Digital technology has finally made it possible for Tristano to be printed as the author intended. But should it be judged on its central device alone?

A fifteenth-century illustration of the legend of Tristan and Isolde.
Image: Hulton Archive/Getty

First published in Italy in 1966, it has only been in the last decade that digital technology has made it possible for Tristano to be printed as its author Nanni Balestrini intended. Each of its ten chapters has fifteen pairs of paragraphs, arranged differently by an algorithm in each published copy. These are numbered on their covers by Verso Books, who have issued four thousand of its possible 109,027,350,432,000 variations in English for the first time.

In his foreword, Umberto Eco – a member of Italy’s Neoavanguardia movement with Balestrini and others, founded in 1963 – suggests that “originality and creativity are nothing more than the chance handling of a combination”. Eco provides a potted history of the literary idea of infinite possibilities of letters and words, particularly fashionable during the seventeenth century.

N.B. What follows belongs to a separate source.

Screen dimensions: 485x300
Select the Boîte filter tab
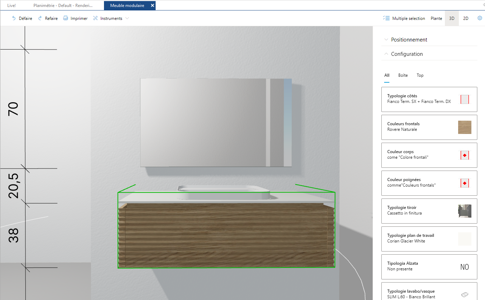click(x=403, y=75)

Eco suggests several ways to approach Tristano: by reading a single copy and treating it as “unique, unrepeatable and unchangeable”; or “considering it to be the best … possible” version; or by reading several and comparing the outcomes.

Eco doesn’t discuss post-war attempts to use modern printing techniques to allow readers to create their own variations of texts. B S Johnson’s famous “book in a box”, The Unfortunates, where the loose chapters (besides the first and last) could be read in any order, remains best known in Britain, but it was preceded by Marc Saporta’s Composition No. 1(1962), with its 150 unbound pages aiming to demonstrate that what matters most in life stories is not the events themselves but their order. Saporta’s book recently became available as an app, which sends readers a page on demand; the appearance of Tristano in its intended form adds to the sense, explored in Kenneth Goldsmith’s Uncreative Writing (2011), that digital technology could radically change the way that authors construct texts and how readers receive them, and the relationship between the two.

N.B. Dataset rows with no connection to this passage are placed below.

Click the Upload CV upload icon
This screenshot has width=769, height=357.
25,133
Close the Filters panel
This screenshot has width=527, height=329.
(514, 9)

Balestrini’s note explains that he first experimented with the “combining possibilities of an IBM calculator” in 1961 for Tape Mark I, where fragments of poetry were sequenced according to primitive computer algorithms. His use of the same method for Tristano has already generated considerable controversy – but it would be facile to judge it purely by the means of its construction. What of the text itself?

The story is very simple – it is based on the medieval tragedy of adulterous lovers Tristan and Isolde, rewritten numerous times since the twelfth century with differing details but the same structure, its familiarity giving Balestrini more licence to play with its formation. The opening chapters develop the central characters – confusingly, both called C – and their relationship, but important details will emerge at different times for each reader: in my copy, edition 10625, the man’s inability to handle money was revealed at the very end of chapter one, and my conception of his character and its likely development would almost certainly have been different if I’d learned this within the first few paragraphs.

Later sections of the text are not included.